Vida como cumplimiento de un alto destino fue también la de Roosevelt, a quien singulariza la circunstancia de haber debido renunciar a su vocación íntima para hallar la vía de una realización completa. En los hombres de vocación frustrada, dice Vela, puede producirse tanto el fracaso vital como una reacción que permita dirigir las propias energías en dirección más certera. Roosevelt, que ejemplifica ese segundo caso, es símbolo del más puro voluntarismo y de un inquebrantable espíritu de lucha. Contra las presiones conservadoras y aislacionistas, triunfa su iniciativa de impulsar una intervención armada en Europa que habrá de dar a su país protagonismo en la historia contemporánea. Si en 1932 no había juzgado Ortega a la nación americana preparada para ingresar en la historia universal59, siete años después el hombre llamado a cambiar la suerte de esa nación acierta a interpretar el impulso histórico que latía con fuerza en un pueblo ya maduro para salir de su letargo. Los Estados Unidos… es la narración de ese proceso y la epopeya de un destino individual que se cumple en su determinación de enfrentar a la nación norteamericana con la toma de conciencia de su propio destino histórico.

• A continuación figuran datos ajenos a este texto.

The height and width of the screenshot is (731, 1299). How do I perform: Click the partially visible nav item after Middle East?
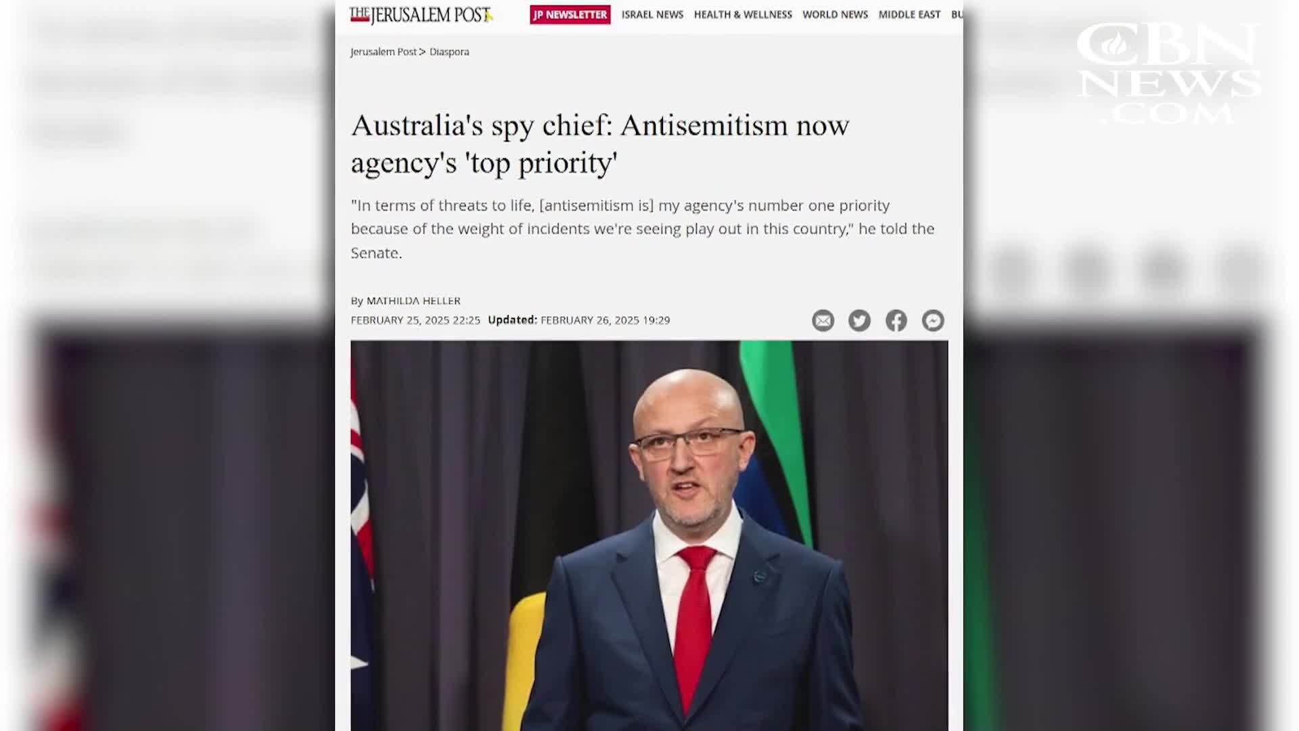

Compara Vela en una ocasión la «naturaleza armoniosa de Roosevelt»60 con la de Goethe, validando así una imagen en nada deudora de la interpretación del «perpetuo desertor de su destino íntimo»61 con que Ortega había marcado sus distancias con la idea tradicional del autor alemán. Las objeciones de Ortega a la imagen hecha de un Goethe estatuario se habían perfilado en 1932, en el centenario de la muerte del escritor, y seguirían generando con los años nuevas páginas que con toda razón Garagorri ha juzgado capitales en el legado del filósofo62. De abril del 32 es también la biografía de Goethe redactada por Vela para Revista de Pedagogía63, una docena de páginas que repasan con la habitual amenidad los principales avatares de la existencia del autor del Wilhelm Meister, sin el propósito de ofrecer retrato insólito alguno. En la célebre interpretación orteguiana —producto de una revisión de sus ideas precedentes, que Orringer ha considerado «más bien un diálogo acalorado con Simmel que la imparcial dilucidación de Goethe»64—, la seguridad representada por Weimar fomenta en el escritor alemán el enquistamiento de su juventud y un adormecimiento al resguardo de toda resistencia del mundo. Vela ve, en cambio, en la «renovada pubertad» de Goethe no un principio dispersivo, sino la fuerza que contribuye a dinamizar y ennoblecer su espíritu. En Ortega, la goethiana serenidad que caracteriza su imagen pública es impostada; laboriosa construcción de una máscara que oculta el «torbellino de íntimas inquietudes» en desesperado esfuerzo por crearse un aspecto externo perdurable que no responde a su naturaleza profunda. Aunque también para Vela es máscara ese exterior olímpico, tras la que se oculta una intensa vida de soledad y tristeza, Goethe no constituye ejemplo del «hombre que se niega a vivir su destino», como sí lo es para Ortega; se trata más bien de lo contrario, y la lección de Goethe deriva de su fidelidad a una ley interior que le permitirá siempre salvaguardar su «sentido propio y original», su vocación vital, en suma. La comparación que hace Vela entre Goethe y Roosevelt en 1946 —sólo tres años antes de que Ortega consagre nuevos e inspirados escritos a discutir la imagen canónica y proponer un Goethe contradictorio y escindido— da la medida de su prolongada discrepancia, resistente a las sugestiones de una de las más atractivas y controvertidas tesis del discurso orteguiano.